We don’t love sweeping generalizations like “women have a lower sex drive than men,” especially as we receive plenty of emails from women complaining that they want sex much more than their male partners do. But we thought this cake metaphor was a great one. If someone in a relationship wants more sex than the other, then the onus is on that person to get the lagger in the mood, to really try to make sex great on the lagger’s terms (at least half of the time). Rather than just trying to get your partner to take pity on you and drop their pants for a quickie, much better to figure out what really does it for them. That’s certainly a challenge, considering that your idea of optimal sex probably isn’t the same as your partner’s, and that your partner may not be willing or even able (as the article suggests) to clearly express what it is they truly want.

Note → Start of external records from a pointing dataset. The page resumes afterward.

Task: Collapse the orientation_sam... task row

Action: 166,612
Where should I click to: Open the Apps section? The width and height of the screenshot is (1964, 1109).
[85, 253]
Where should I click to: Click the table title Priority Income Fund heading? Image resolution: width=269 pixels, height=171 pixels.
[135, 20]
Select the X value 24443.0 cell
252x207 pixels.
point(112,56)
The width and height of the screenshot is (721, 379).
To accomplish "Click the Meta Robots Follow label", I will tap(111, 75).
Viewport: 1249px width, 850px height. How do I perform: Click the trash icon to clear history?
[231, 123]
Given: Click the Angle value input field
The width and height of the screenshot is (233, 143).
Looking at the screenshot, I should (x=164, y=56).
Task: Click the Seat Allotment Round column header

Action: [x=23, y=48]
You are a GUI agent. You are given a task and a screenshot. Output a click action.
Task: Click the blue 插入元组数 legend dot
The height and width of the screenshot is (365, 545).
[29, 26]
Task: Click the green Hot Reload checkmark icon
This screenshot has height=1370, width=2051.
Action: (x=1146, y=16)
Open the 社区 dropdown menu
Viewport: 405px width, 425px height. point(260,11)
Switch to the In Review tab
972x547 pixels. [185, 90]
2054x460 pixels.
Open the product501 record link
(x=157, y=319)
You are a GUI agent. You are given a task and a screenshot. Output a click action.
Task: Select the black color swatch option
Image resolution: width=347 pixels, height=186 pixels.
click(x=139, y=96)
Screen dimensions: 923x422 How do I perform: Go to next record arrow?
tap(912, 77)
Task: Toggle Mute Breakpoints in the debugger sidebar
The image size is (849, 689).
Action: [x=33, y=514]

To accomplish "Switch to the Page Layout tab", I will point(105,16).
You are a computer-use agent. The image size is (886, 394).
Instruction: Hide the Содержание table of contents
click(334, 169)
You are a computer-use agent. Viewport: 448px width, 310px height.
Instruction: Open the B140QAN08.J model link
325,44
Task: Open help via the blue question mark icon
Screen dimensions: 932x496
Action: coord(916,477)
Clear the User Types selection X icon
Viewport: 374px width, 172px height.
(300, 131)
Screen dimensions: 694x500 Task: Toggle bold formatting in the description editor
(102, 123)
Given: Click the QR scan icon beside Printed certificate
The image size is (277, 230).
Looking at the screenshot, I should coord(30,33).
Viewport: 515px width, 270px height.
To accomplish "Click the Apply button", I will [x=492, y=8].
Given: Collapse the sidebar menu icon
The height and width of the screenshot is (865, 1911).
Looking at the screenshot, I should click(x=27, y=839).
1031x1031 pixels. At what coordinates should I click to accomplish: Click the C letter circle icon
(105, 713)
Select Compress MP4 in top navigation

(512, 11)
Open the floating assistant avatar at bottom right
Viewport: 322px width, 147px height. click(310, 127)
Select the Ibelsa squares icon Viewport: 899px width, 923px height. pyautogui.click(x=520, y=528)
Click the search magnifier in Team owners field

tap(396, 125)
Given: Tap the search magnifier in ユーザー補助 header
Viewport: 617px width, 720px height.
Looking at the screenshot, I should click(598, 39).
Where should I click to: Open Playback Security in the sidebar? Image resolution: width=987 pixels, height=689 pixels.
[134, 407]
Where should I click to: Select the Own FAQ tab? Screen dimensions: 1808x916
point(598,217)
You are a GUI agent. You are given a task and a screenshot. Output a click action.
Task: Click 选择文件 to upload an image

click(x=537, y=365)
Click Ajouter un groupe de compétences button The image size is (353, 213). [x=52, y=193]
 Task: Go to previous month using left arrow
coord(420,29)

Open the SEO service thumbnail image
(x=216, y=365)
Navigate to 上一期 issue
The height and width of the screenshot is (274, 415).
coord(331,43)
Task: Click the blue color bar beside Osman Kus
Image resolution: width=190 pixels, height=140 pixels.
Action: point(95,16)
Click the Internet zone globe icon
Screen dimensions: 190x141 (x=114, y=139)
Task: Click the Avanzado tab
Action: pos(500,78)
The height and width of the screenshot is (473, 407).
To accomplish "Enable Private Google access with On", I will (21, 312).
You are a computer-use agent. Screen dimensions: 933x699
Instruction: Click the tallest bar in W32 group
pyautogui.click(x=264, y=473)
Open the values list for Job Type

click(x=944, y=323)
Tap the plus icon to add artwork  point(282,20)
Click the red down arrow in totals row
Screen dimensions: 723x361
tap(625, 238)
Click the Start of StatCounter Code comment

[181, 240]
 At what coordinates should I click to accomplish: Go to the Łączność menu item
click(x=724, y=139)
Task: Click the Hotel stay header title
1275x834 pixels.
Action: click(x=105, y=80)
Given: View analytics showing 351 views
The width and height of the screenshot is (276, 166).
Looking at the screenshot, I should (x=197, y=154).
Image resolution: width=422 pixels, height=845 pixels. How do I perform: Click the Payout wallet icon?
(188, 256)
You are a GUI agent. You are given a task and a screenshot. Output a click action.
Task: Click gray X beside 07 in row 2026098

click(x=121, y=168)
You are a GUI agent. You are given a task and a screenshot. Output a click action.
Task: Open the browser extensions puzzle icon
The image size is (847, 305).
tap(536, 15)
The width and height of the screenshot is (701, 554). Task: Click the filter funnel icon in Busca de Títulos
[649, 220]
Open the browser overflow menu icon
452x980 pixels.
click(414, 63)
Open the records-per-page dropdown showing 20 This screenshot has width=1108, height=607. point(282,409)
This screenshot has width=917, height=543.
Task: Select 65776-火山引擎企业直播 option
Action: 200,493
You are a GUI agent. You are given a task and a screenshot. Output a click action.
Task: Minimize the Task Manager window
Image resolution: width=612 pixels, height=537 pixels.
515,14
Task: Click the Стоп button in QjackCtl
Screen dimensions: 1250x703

But even if you find out just one new thing about what kind of “cake” your partner likes, isn’t that worth breaking a few eggs for?
men can be selfish. they sometimes care only for their satisfaction and should be teaching woman slowly how great it could be.
just because your a wife and mother by day and a lady to everyone does not mean you know how to be a whore at night. woman are afraid to express themselves for fear of being told where did you learn that and from who. if woman are more open about sex some men loose that respect they once had of the innocent girl they married if she becomes agressive in sex. so therefore a lot of women dont even bother trying to start a fantansy in their heads because the guy is done before she can even get started so why bother…but hes happy!!!!